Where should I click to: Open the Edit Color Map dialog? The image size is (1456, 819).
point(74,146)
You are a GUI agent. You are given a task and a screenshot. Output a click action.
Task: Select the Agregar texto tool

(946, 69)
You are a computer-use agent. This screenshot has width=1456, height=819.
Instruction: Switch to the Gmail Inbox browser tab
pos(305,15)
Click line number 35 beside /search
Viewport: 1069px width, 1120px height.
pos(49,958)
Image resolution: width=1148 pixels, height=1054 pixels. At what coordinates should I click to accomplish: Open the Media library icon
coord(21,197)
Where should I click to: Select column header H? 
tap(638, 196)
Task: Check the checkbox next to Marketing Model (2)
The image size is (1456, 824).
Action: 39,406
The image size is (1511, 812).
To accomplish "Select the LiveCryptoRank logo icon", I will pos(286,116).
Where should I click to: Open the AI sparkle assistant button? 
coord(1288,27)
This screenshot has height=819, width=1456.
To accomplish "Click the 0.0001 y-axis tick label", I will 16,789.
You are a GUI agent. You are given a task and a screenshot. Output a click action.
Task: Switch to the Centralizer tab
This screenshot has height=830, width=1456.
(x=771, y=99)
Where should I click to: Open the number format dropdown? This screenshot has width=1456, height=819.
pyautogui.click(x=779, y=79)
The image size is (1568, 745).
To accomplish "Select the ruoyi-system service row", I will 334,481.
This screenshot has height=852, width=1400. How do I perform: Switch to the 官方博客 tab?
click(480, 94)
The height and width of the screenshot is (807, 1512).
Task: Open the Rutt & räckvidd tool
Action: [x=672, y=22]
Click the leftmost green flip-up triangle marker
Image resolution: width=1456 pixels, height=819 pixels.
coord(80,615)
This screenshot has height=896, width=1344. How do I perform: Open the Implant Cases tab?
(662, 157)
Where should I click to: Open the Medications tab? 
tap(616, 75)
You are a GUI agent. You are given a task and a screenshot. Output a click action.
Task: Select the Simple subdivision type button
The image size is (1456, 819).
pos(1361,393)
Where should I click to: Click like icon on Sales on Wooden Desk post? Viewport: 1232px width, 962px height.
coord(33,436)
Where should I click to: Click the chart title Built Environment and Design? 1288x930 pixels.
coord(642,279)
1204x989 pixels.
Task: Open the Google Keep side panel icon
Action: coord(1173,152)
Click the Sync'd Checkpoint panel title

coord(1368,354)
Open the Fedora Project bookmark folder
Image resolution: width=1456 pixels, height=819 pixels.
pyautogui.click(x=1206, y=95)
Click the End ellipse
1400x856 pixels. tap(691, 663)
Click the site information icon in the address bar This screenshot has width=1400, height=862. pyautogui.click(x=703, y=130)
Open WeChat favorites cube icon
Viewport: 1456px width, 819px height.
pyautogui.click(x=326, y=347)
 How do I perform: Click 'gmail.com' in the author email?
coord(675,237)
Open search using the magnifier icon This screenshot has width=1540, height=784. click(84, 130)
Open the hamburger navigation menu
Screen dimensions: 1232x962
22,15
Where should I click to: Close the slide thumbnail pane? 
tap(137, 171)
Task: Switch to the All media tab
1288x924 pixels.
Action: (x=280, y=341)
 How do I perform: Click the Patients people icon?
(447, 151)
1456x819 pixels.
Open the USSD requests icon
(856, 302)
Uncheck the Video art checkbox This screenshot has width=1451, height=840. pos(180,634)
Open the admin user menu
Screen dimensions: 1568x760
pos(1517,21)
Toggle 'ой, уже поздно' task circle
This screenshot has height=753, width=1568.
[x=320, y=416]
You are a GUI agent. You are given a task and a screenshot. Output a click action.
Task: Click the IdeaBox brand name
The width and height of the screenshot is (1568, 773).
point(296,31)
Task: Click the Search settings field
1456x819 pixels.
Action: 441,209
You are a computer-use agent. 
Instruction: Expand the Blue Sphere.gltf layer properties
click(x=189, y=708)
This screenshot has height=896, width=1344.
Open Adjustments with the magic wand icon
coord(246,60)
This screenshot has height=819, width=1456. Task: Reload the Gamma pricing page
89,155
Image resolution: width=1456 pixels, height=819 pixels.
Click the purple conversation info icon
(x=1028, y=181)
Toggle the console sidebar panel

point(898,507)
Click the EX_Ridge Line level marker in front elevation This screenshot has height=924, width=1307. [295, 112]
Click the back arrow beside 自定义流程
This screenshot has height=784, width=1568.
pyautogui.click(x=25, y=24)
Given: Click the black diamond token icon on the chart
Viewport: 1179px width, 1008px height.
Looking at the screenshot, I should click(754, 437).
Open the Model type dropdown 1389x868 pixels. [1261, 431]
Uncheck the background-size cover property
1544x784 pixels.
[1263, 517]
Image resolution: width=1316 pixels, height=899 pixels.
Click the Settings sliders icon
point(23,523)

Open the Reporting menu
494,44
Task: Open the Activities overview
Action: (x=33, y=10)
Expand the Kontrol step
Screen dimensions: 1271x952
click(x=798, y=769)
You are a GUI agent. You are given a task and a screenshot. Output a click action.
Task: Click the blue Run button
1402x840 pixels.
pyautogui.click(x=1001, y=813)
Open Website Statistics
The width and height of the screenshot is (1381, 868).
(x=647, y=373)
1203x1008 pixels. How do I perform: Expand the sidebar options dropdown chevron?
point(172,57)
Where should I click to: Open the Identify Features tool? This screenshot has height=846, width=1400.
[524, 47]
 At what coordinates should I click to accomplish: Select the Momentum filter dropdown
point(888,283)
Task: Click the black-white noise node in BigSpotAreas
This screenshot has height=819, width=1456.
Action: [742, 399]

====================

(TASK ITEM): In the records above, the line with "Click the EX_Ridge" marks the start and the line with "Open the Model" marks the end; copy that stretch exactly, both lines included, and nothing else.

(WRITTEN SOLUTION):
Click the EX_Ridge Line level marker in front elevation This screenshot has height=924, width=1307. [295, 112]
Click the back arrow beside 自定义流程
This screenshot has height=784, width=1568.
pyautogui.click(x=25, y=24)
Given: Click the black diamond token icon on the chart
Viewport: 1179px width, 1008px height.
Looking at the screenshot, I should click(754, 437).
Open the Model type dropdown 1389x868 pixels. [1261, 431]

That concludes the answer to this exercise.